— WORK TASK —
Strip the pictures and reproduce the rest of the listing exactly.

— EXERCISE INPUTS —
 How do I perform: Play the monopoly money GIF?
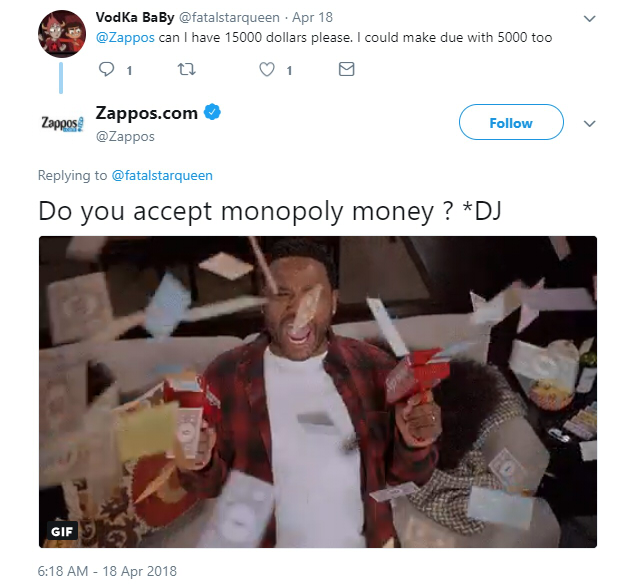318,392
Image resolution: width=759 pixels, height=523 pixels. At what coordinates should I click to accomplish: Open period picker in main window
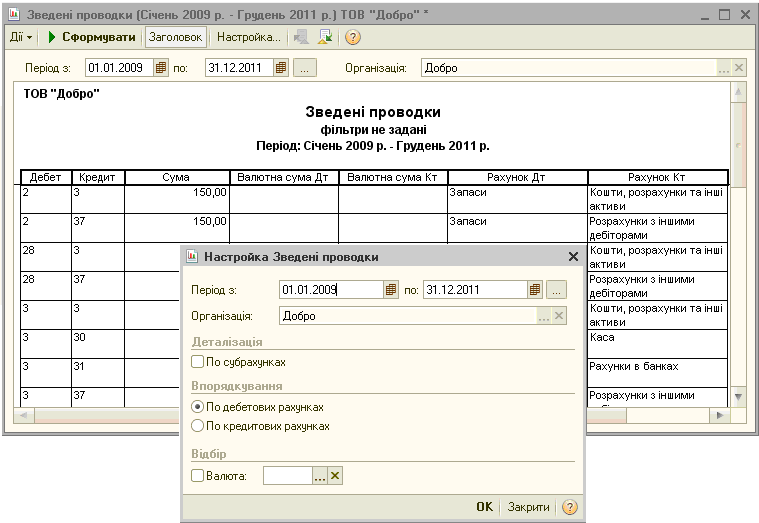(305, 68)
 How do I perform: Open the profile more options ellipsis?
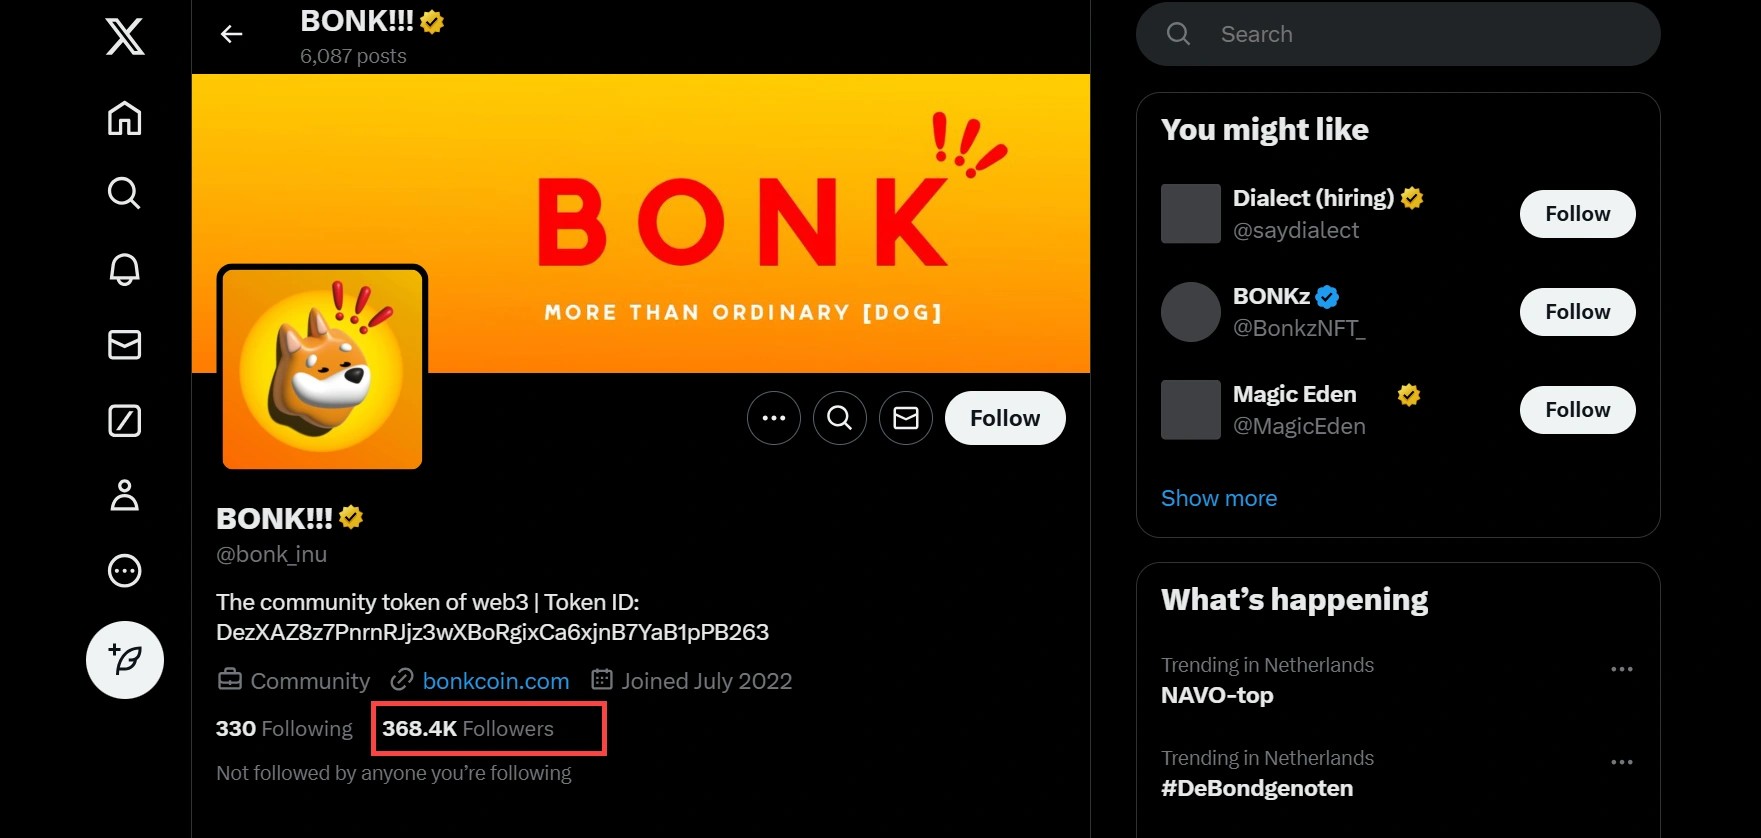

— OUTPUT —
 How do I perform: Play the monopoly money GIF?
318,392
Image resolution: width=759 pixels, height=523 pixels. At what coordinates should I click to accomplish: Open period picker in main window
(305, 68)
 How do I perform: Open the profile more options ellipsis?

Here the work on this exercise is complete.